Thanks all, this is really helpful. Not wedded to spaniel, or indeed to getting a dog right now (as I mentioned in the OP, definitely not doing anything without plenty of careful consideration).

So all your input is massively appreciated smile

OP’s posts: |
Junie70 Wed 15-Jan-20 19:43:36

@Awks ours is really timid too, the hoover, washing machine, loud voices all send her darting off upstairs and hiding under our bed.

Awks Wed 15-Jan-20 19:47:04

@Junie70 they're so clever though aren't they? Ours has a full repertoire of tricks and sad faces and is a hideous muck magnet

FairfaxAikman Wed 15-Jan-20 19:54:46

In all honesty the constant ear infections would put me off another cocker or sprocker. Also both are fucking mental so I wouldn't get unless doing shooting or dog sports as they need the mental stimulation.
Personally I'd get a lab ( from a breeder with known steady lines). I also don't think a puppy/baby combo should rule out dog ownership as long as you know what you are getting into and are certain you can cope - I know one woman who bred a litter while also caring for toddler twins and plenty of my friends have had young dog/young children. It's hard work but doable.

Scarsthelot Wed 15-Jan-20 20:00:50

It's a good point. Spaniels find it hard to shake ear infections.

I have never had one that got an ear infection, so not experienced it myself.

Junie70 Wed 15-Jan-20 21:00:29

Spaniels also have great talent for rolling in fox poo. Daily, if possible. I swear that my cocker actually smiles as he's doing it. The little bastard pretends to have completely lost his hearing when I'm screaming "YOU DARE" across a field.

MrsFrisbyMouse Wed 15-Jan-20 21:06:19

We have a cockerpoo/brittany spaniel mix. She is lovely but bonkers.
We got her when my youngest was just 2. She's 6 now, still very bouncy, and until recently needed two walks a day. (and if not 2 walks - then walks in different places, where she is exposed to different scents).
She is also quite highly strung - so although she is great with the kids, she mostly ignores them unless they are prepared to throw a ball for her.
She also didn't really like being left by herself for any period of time. (for the first 5 years, there was someone pretty much always at home with her) - though now she is older - she doesn't seem to mind so much (just sleeps on sofa until walk time - but still needs at least an hours walk each day)
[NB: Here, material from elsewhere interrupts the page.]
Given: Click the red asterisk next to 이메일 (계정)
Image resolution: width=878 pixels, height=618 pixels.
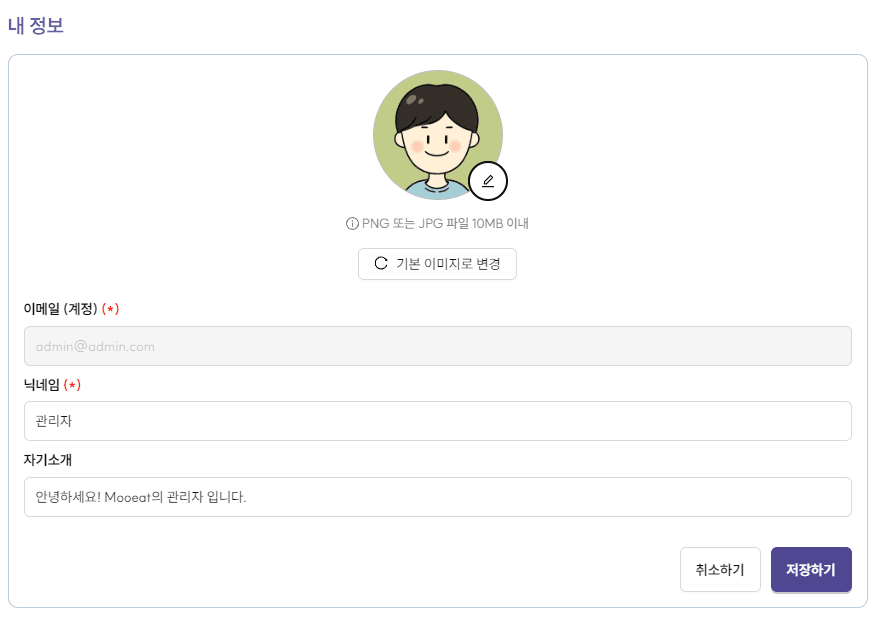Looking at the screenshot, I should coord(111,309).
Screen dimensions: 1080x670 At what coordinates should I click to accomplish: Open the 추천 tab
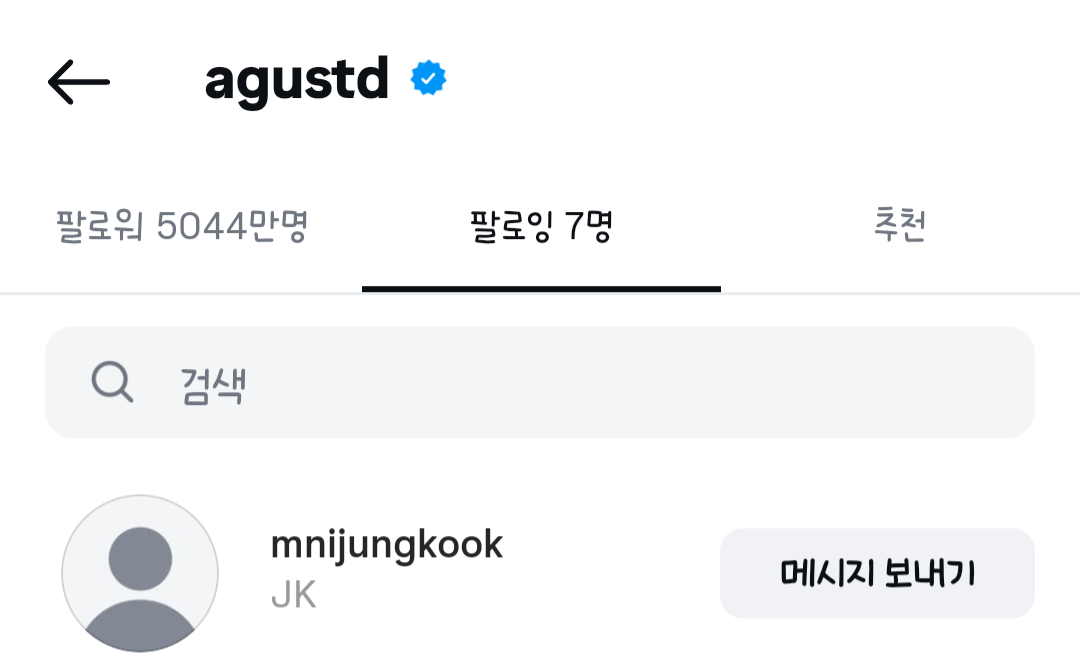click(x=899, y=227)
She's great but hard work. Probably more so than the children!

Poochnewbie Wed 15-Jan-20 22:00:21

I have a working cocker that I got even my ds was a toddler. I honestly found the baby/puppy combination fine. E found a routine that worked for us. Our cocker is the most loving, affectionate, wonderful pup I’ve ever met. She is, however, mad as a box of frogs! She doesn’t really go for ‘walks’ if day she goes for ‘zooms’. But her recall is great, she’s great with other dogs and has been easy to train (with the exception of walking on a lead). I wouldn’t Be without her.

Harrysmummy246 Thu 16-Jan-20 12:08:39

I had DDog1 from pup then DDog2 came to us from FIL when I was about 5 months pregnant.

DS came along and the dogs got used to him but were already adults and still, at 2.7, have to avoid him at times. I could barely cope with the mess from DS never mind a puppy as well and there were times when DS has not enjoyed walkies due to the weather but I can get away with shorter ones and provision of toys/ garden time.

I would wait for your DD to be older. And why a cross breed?

suchameanie Thu 16-Jan-20 12:20:39

We’ve got a Springer. And she’s a working springer which are meant to be crazy!
She’s really affectionate, great with kids.
She’s 18 months old and gets 20 mins walk on lead first thing in the morning, 30 mins at lunch time (chasing a ball the entire time, so sprinting for 30 minutes basically) and then she gets 20 mins on lead before bed.
So perhaps 1.25 hours exercise a day.
Between this she just sleeps or cuddles on the sofa.
She has no separation anxiety, although she does like to be with people and is clingy when I’m at home.
I only work 3 mornings a week and we have a dog walker on those 3 mornings who takes her for a 30 minute run.